§ Brief 1: Translate this sentence from the passage on hippies on Martha's Vineyard into Spanish: "Some hippies were more industrious than others, and hippie institutions were born."
§ Brief 2: Carry the passage on hippies on Martha's Vineyard forward from its final sentence.

§ Text shown:
Janet Messineo is now a fisherwoman and taxidermist living in Vineyard Haven with her husband Tristan Israel, a Tisbury selectman, landscaper, and musician.
Martha’s Vineyard was a hippie paradise. It was removed from “America” – a refuge from the sixties’ political turmoil. The hippie story on Martha’s Vineyard, with few exceptions, is a “washashore” story that began in the late sixties and grew to invasive proportions in the early to mid-seventies. The alternative lifestyle of “turn on, tune in, drop out” that became known as “hippie” was not something the Vineyard youth were so susceptible to; laid back was something they already knew about.
The Island was used to summer visitors, but these hippie folks were so entranced by its charms that many decided to stay. Some of them had grown up summering on the Island, others (like myself) found their way here by chance or word of mouth. The hippie “invasion” was one of the many mass movements onto the Island after the Europeans startled the Wampanoags. The Island’s legacy of hitchhiking and nude bathing (at least up-Island), the beauty here, and a feeling of openness all contributed to a sense of freedom that, in the ease of summer, was irresistible to unattached sixties hippie youth – whether they were dropping out from college, from the 9 to 5, were trustafarians, or just free spirits. The Island seemed welcoming.
Some hippies were more industrious than others, and hippie institutions were born. While most disappeared after the hippie heyday, others endure. The Black Dog Tavern in Vineyard Haven, known the world over for its T-shirt, was a hippie way station.
So, where have all the hippies gone? Well, they’ve (mostly!) grown up. One of the reasons why few from that time are willing now to accept the term hippie is that its meaning depends on a person’s point of view. There was the dirty, panhandling hippie. The peace and love, groovy stoner/acidhead hippie. The levitate the Pentagon, political hippie. The longhaired, rednecked, out to get the hippie chicks pseudo-hippie. The word was a media invention in 1967 that tried to label a new youth culture eruption. It’s a big word. In many cases, people retain aspects of their hippie past but not the label itself.

§ Stored data:

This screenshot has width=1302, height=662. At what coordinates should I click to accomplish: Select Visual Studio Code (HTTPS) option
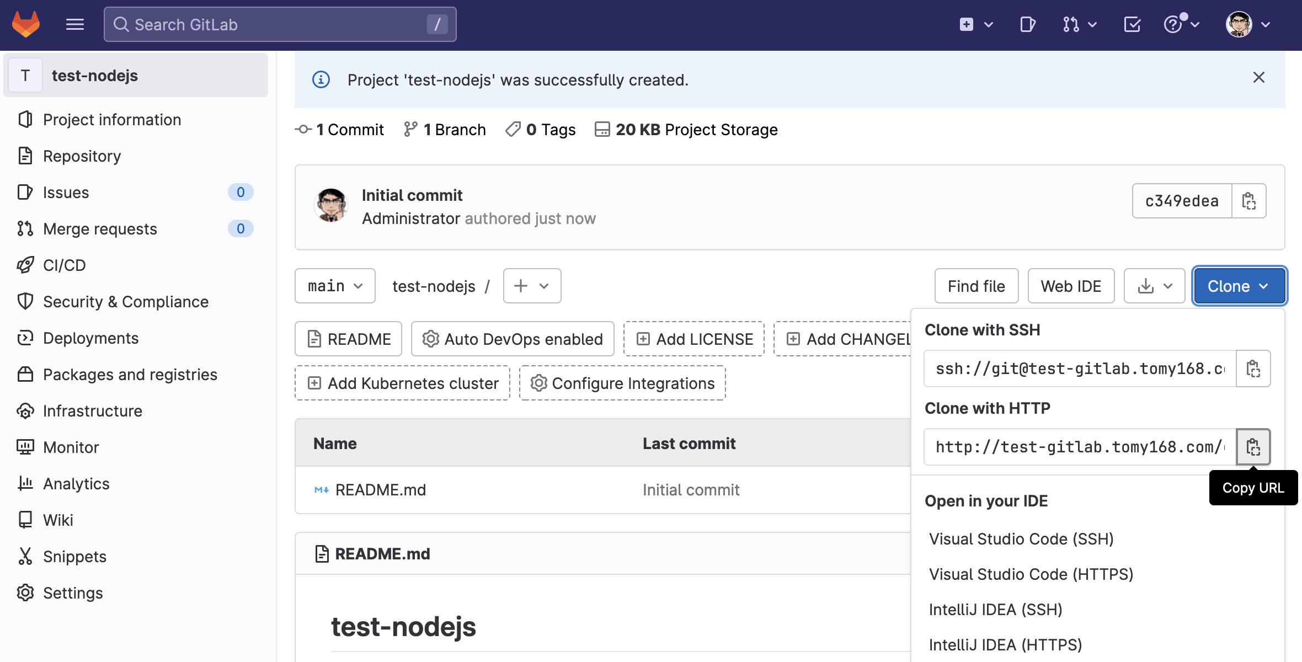[1031, 574]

§ Exercise answer 1: Algunos hippies eran más trabajadores que otros, y así nacieron instituciones hippies.

§ Exercise answer 2:
Crash pads, camping…and partying
Searching for the earliest evidence of hippie on Martha’s Vineyard, preferably indigenous, I found myself hearing, more than once, “Oh, hippies? The first hippie? You have to talk to _____.” The name that would fill that blank is the person whose house was known as the Love Inn. (Not everyone wants to be remembered, in print, for his or her youthful adventures, so the space above will remain blank.) It was somewhere in the town of Tisbury, and began sometime around 1965 – before the term hippie had been birthed. But the sign out front clearly said Love Inn.
It was not really an inn, more a crash pad. In hippie terminology (somewhat borrowed from the beatniks), it meant a place where you didn’t necessarily live, but – without calling ahead – could sleep, as could others. It was communal in spirit. (Another crash pad near the blinker in Oak Bluffs, where Tilton Tents and Party Rentals is now, was called the Casa Blinker.)
At the Love Inn, you could join the ongoing party at any time, and depending on your stamina, stay for days. Many people didn’t know whose house it was, though the owner was right there with them, partying on.
Yes, drugs. Yes, black light. Yes, long hair, ever-present music, and good vibes, as well as good marijuana and psychedelics. Someone who lived there in 1967 says, “We used to have love-ins; we’d put up flyers even off-season. Love-ins would be on the weekends – playing music, making up our faces to glow under the black lights. There was a girl who used to get road kill and skin them. But there were live animals too: raccoons, a boa constrictor in a cage. We were a strange collection of
characters. Some of us didn’t have any place to live and stayed a year or two.”
But don’t make the wrong assumption. It was not a free-love kind of place; it just radiated that love vibe, well before the larger world acknowledged that this kind of thing was going on. As one participant says, “When we were there, we were there, and when we weren’t, no one missed us.” That free attitude encapsulated what was to be the hippie stance.
This was something very new. The Vineyard’s blues maestro of today, Maynard Silva, was in the sixties a teenaged native of Oak Bluffs: “People on the Island thought the Love Inn was just the embodiment of evil. A lot of the Island people, the parents, and the schools were really afraid of the drug angle. But it was weird because, on the other hand, even the oldest, stodgiest Islanders were still pretty rebellious, independent people, so they kind of liked that rebellious hippie quality, and they’d figured out the [Vietnam] war was a crock.”
Robbie MacGregor moved to the Island in 1974 from Rockland County, New York, but in the late sixties, he was a summer visitor with an alternative lifestyle. “Living in my VW van, I stayed at Deep Bottom Cove, out at Katama, and in Gay Head at the West Chop Club beach. You could go anywhere along Moshup Trail, pull in any of those little parking lots, and stay for days,” he says. “You didn’t have to have a house, you didn’t have to live somewhere, and you didn’t even have to have a hippie commune. You just were floating around, you were here to be with nature....You’d go where you wanted. Nobody cared – they were glad to see you.”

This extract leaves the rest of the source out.